[Screen-element location records]
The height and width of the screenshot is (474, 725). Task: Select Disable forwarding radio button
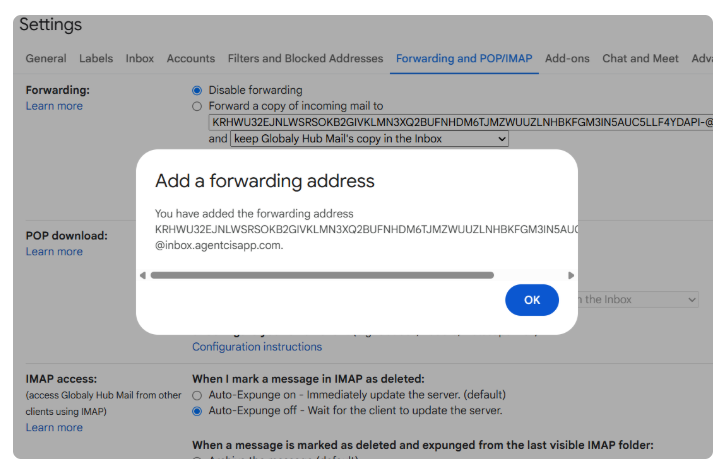(x=197, y=90)
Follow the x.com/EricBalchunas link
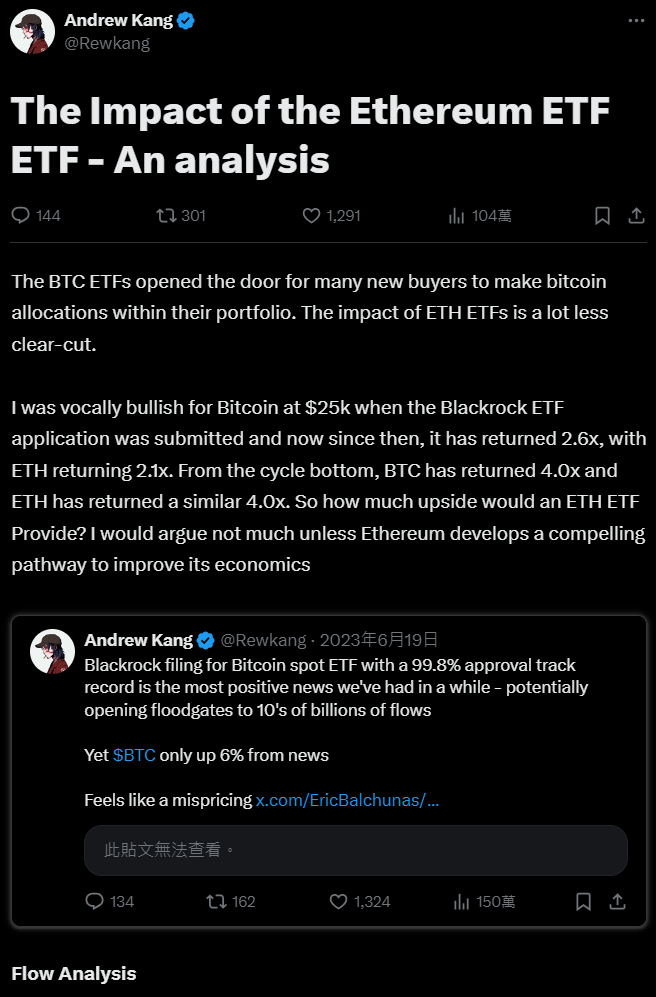This screenshot has height=997, width=656. click(x=346, y=799)
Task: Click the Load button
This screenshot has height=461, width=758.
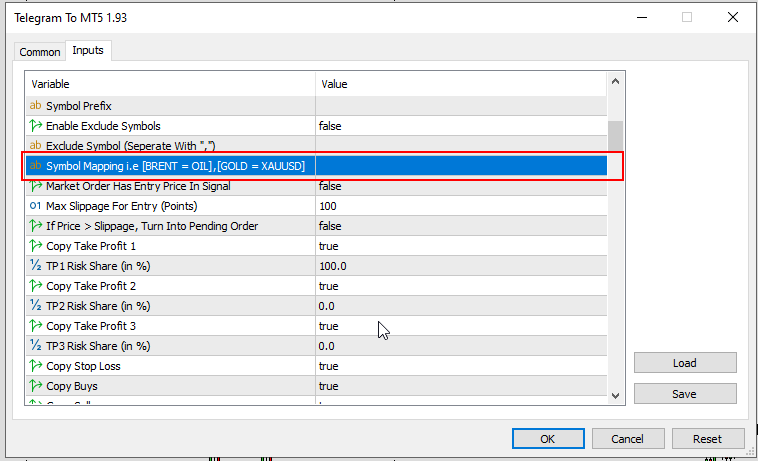Action: (685, 363)
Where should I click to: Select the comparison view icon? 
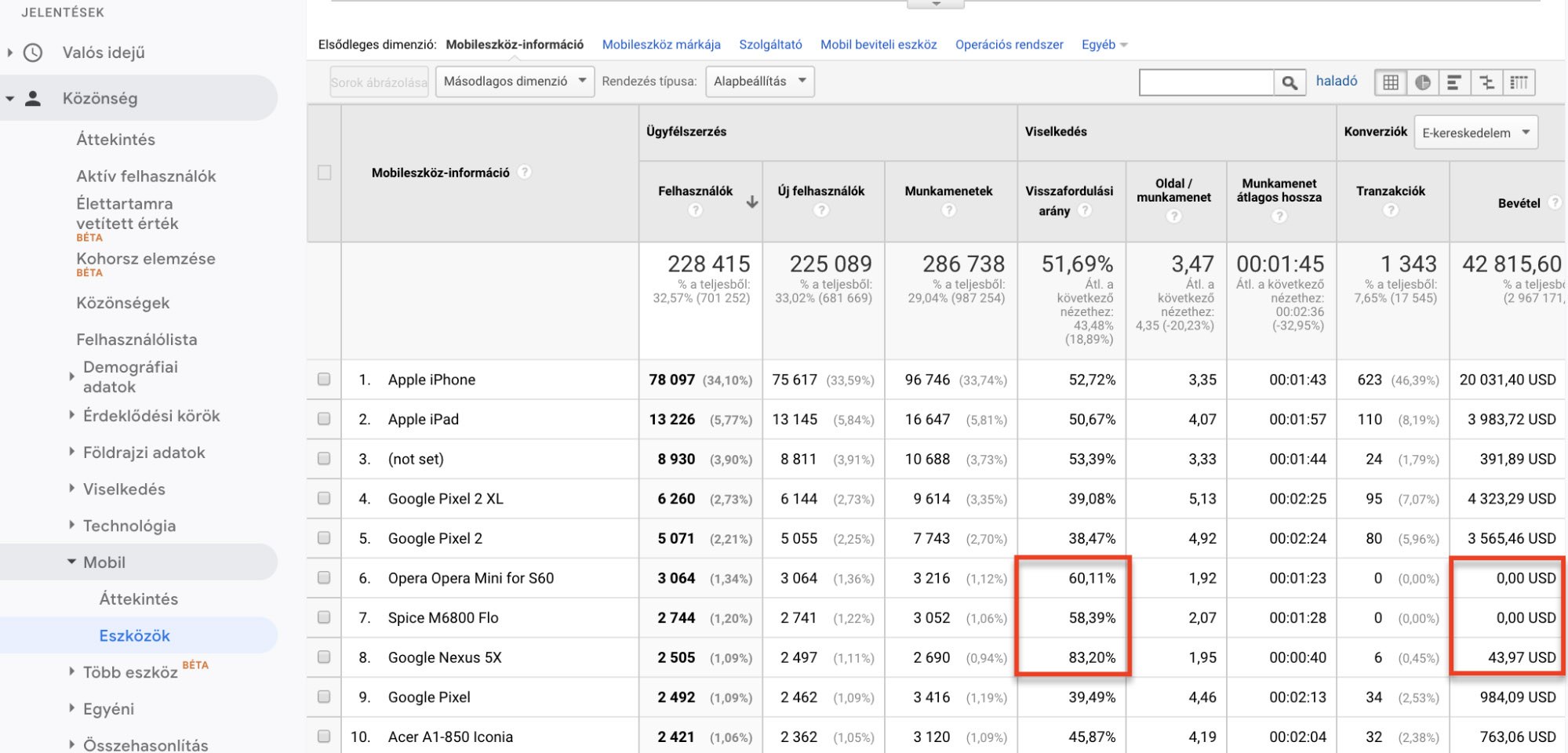coord(1486,82)
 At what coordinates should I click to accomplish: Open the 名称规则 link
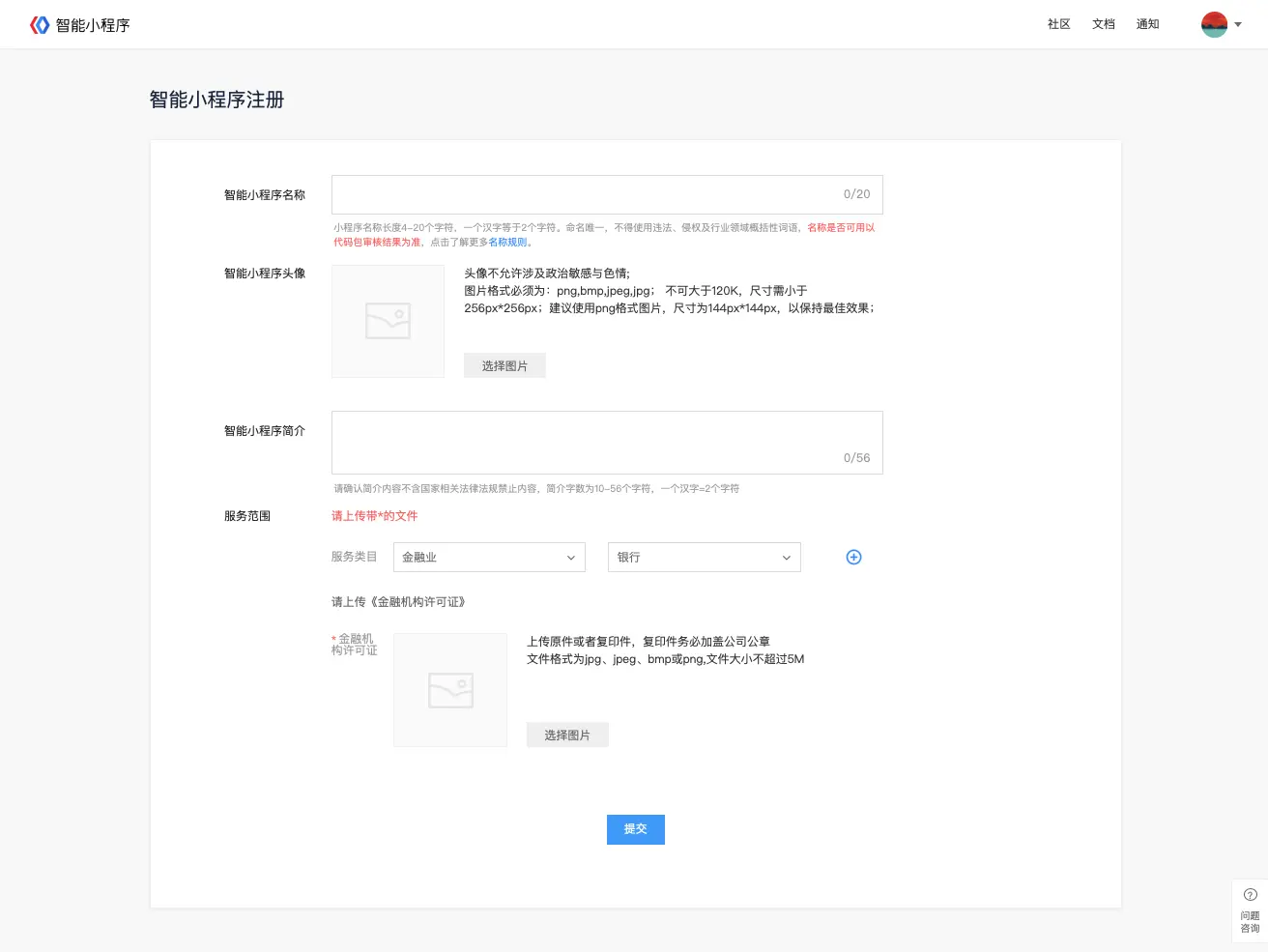click(x=508, y=243)
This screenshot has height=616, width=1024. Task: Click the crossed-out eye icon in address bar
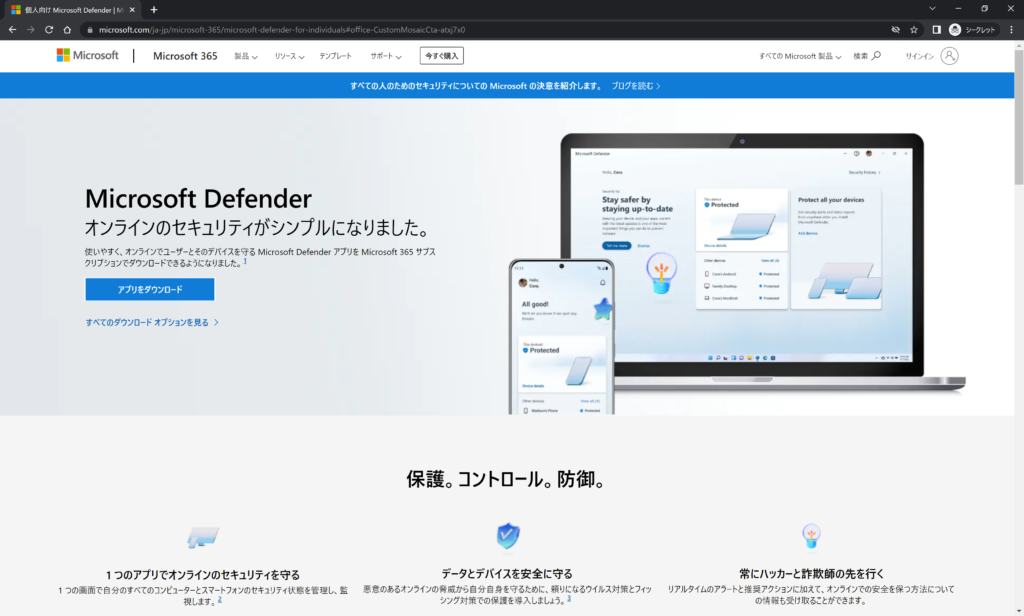pos(895,30)
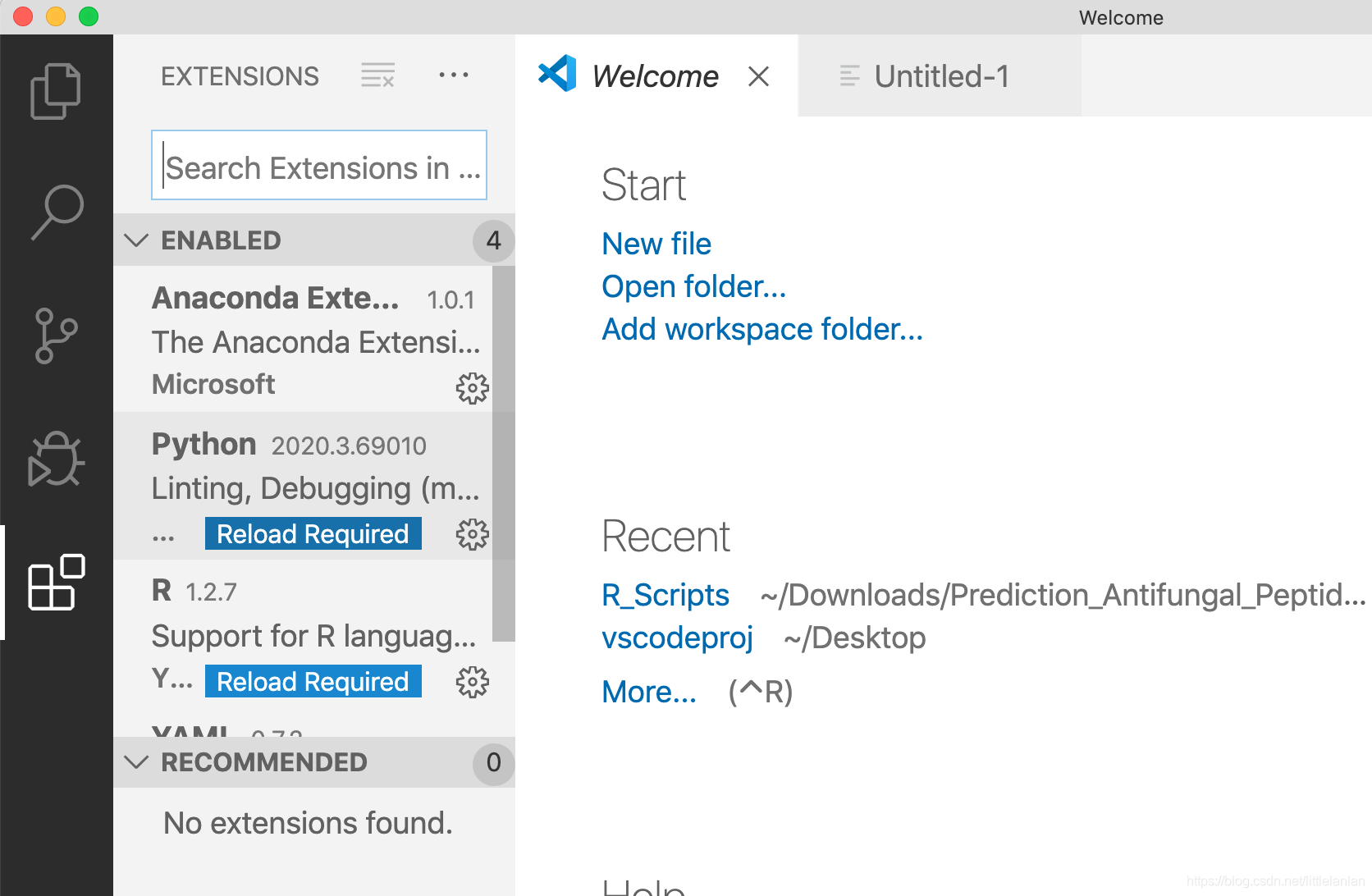The height and width of the screenshot is (896, 1372).
Task: Switch to the Untitled-1 tab
Action: click(x=940, y=76)
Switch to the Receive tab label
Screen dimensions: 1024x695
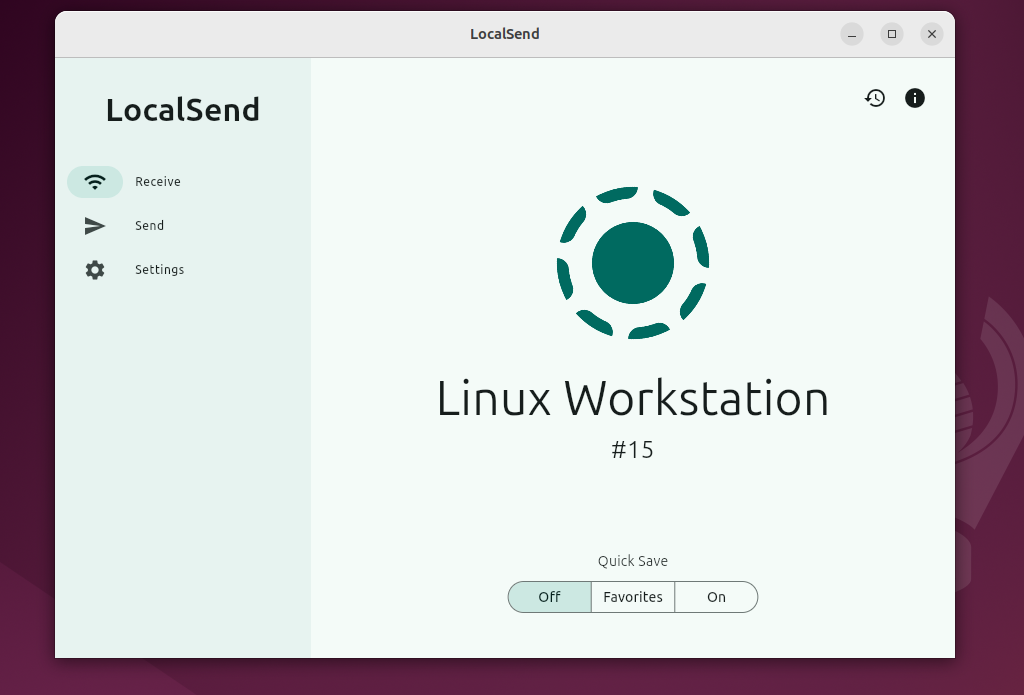coord(158,182)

§ **THE PROBLEM**
Reproduce every line of the records above word for word, but omit the pictures.

§ **TASK RESULT**
The height and width of the screenshot is (474, 725). Task: Select Disable forwarding radio button
(x=197, y=90)
Follow the x.com/EricBalchunas link
This screenshot has height=997, width=656. click(x=346, y=799)
Task: Click the Load button
This screenshot has height=461, width=758.
Action: (685, 363)
Where should I click to: Select the comparison view icon? 
coord(1486,82)
 At what coordinates should I click to accomplish: Open the 名称规则 link
click(x=508, y=243)
This screenshot has height=616, width=1024. Task: Click the crossed-out eye icon in address bar
pos(895,30)
The height and width of the screenshot is (896, 1372).
Task: Switch to the Untitled-1 tab
Action: click(x=940, y=76)
Switch to the Receive tab label
Screen dimensions: 1024x695
coord(158,182)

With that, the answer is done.